Currently, TennCare accounts for roughly one in four dollars in the state budget. At the pace it is growing, it could consume 91% of new state tax revenues by 2008 if left unchecked.

“In short, TennCare has failed as a managed care health plan because of unchecked cost increases,” Gilliland said. “TennCare is the nation’s most expensive Medicaid plan on a per capita basis, accounting for roughly 33% of Tennessee’s $23.8 billion fiscal years 2004 through 2005 state budgets.”

Gilliland said some hospitals will fare better than others, but the state’s five Level I trauma centers are likely to bear more of the uninsured patient burden due to their “safety net” status.

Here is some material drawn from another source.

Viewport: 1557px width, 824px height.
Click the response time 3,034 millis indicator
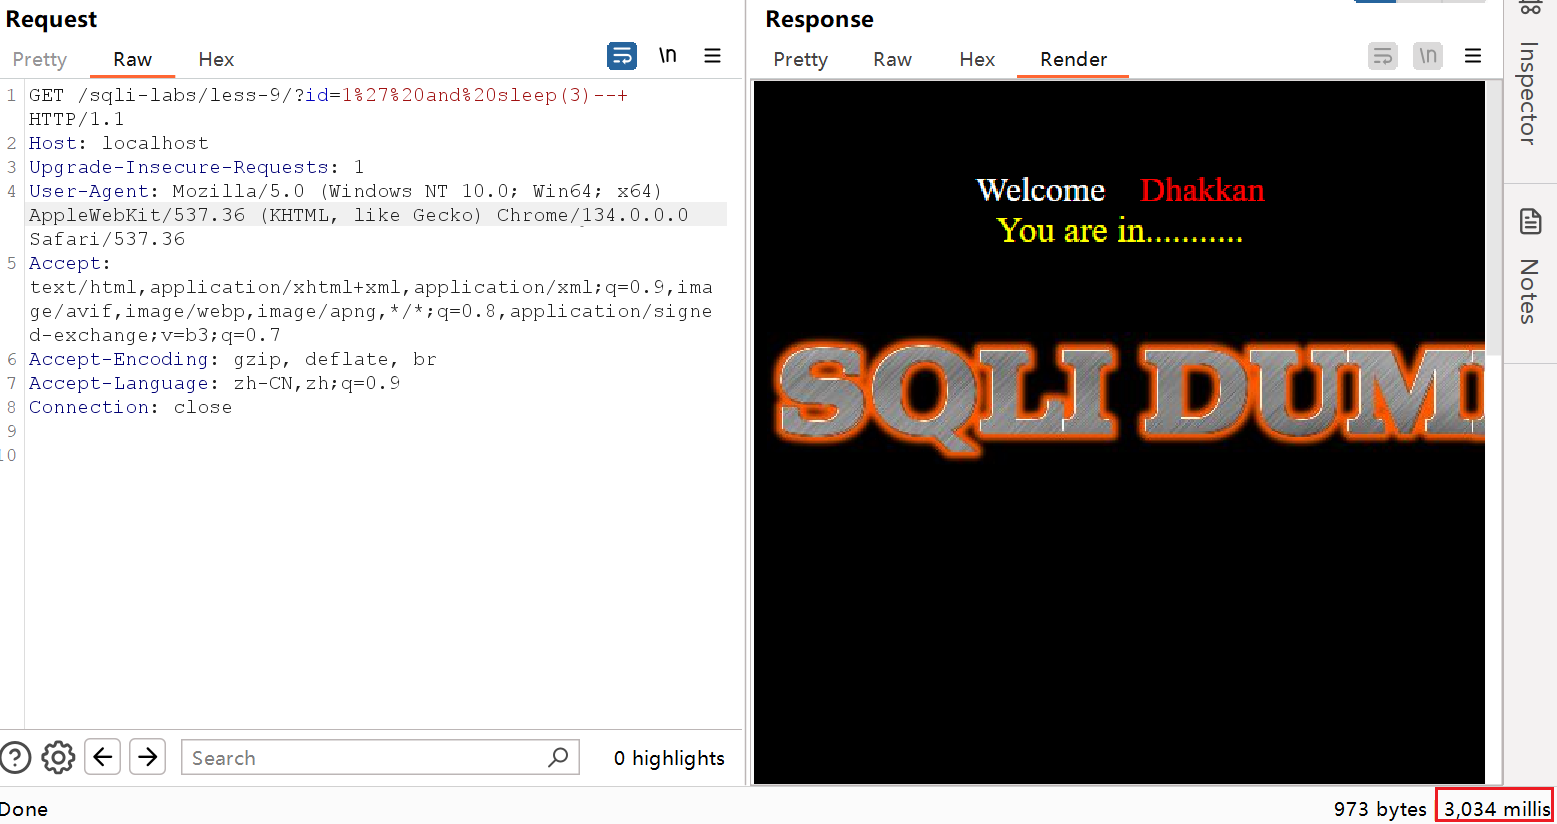[1495, 808]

Fitch rates about $2.2 billion of debt that has been sold for seven health care providers in the state, including a teaching hospital. That includes Covenant Health, which has $539 million of Fitch-rated debt; Mountain States Health Alliance, which has $483 million of rated debt; and Vanderbilt University, which has $613 million of rated debt. They are rated A, BBB, and AA, respectively. Covenant and Vanderbilt have stable outlooks, while the outlook for Mountain States is positive.

Bredensen has been in talks with officials from the justice center since last month, but no compromise has been reached. Goetz said a resolution is expected within the next six months.

“We understand the concerns and we are likely to find ways to strengthen the safety nets and lessen the impact to hospitals,” he said.

Among the possibilities the state is exploring are programs for uninsured children, as well as providing bridge support in cases where working people who lose coverage seek employer-based coverage.